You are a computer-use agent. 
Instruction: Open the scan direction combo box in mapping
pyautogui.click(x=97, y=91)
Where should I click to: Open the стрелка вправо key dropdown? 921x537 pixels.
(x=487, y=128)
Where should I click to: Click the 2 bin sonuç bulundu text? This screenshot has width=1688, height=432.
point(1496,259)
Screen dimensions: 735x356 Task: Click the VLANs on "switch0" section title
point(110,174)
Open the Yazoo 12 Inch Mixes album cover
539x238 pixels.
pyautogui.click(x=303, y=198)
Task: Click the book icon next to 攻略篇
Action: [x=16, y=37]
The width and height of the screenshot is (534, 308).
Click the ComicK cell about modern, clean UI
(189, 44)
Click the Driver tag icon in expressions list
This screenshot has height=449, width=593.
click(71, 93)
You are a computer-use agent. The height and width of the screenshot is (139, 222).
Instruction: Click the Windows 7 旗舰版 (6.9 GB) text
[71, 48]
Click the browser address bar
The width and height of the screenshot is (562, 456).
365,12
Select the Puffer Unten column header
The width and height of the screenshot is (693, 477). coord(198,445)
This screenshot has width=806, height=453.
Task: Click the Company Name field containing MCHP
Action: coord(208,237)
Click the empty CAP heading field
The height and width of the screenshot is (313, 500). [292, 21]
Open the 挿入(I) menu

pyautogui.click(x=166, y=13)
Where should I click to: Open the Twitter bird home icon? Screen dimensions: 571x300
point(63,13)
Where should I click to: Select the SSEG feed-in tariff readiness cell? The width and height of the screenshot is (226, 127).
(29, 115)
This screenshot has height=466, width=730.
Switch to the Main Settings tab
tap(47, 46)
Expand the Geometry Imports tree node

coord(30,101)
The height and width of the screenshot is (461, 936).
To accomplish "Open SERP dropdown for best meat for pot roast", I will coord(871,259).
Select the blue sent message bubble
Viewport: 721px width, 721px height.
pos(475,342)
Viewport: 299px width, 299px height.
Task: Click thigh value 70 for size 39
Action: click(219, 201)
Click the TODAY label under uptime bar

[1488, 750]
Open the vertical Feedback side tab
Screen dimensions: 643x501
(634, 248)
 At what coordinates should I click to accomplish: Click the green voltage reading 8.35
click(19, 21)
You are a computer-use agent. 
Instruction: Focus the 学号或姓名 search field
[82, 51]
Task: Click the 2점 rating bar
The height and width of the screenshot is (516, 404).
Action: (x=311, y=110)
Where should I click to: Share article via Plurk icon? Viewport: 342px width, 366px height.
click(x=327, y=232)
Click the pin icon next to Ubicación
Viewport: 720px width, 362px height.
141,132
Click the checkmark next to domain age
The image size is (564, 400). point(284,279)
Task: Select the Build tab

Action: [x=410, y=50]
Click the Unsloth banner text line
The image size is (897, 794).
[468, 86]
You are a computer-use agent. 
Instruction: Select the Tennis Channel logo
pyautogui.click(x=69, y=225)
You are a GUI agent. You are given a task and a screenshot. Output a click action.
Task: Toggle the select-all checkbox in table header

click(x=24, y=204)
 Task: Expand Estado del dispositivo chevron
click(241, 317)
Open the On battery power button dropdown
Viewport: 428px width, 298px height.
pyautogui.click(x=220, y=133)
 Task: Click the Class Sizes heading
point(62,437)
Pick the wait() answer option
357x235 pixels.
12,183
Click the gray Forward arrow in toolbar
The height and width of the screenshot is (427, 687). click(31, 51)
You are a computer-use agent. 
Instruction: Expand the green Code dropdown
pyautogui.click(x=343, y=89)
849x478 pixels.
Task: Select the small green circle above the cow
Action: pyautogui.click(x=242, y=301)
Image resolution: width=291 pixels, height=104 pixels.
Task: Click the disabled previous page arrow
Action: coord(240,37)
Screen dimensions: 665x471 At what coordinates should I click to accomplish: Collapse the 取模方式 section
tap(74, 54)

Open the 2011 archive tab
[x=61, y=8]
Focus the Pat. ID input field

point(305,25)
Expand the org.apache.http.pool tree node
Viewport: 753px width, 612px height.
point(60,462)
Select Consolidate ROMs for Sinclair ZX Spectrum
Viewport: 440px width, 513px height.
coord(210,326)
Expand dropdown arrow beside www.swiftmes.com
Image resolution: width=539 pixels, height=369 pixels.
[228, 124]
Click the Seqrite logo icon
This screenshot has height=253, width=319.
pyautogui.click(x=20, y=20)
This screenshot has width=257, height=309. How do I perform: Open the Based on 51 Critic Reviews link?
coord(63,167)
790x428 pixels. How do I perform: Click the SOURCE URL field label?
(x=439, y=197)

★ ★ ★ ★

Exercise requirements
Quote the lines of the listing above that run from the line with "Viewport: 440px width, 513px height." through its last line, both included, and nothing else.

Task result
Viewport: 440px width, 513px height.
coord(210,326)
Expand dropdown arrow beside www.swiftmes.com
Image resolution: width=539 pixels, height=369 pixels.
[228, 124]
Click the Seqrite logo icon
This screenshot has height=253, width=319.
pyautogui.click(x=20, y=20)
This screenshot has width=257, height=309. How do I perform: Open the Based on 51 Critic Reviews link?
coord(63,167)
790x428 pixels. How do I perform: Click the SOURCE URL field label?
(x=439, y=197)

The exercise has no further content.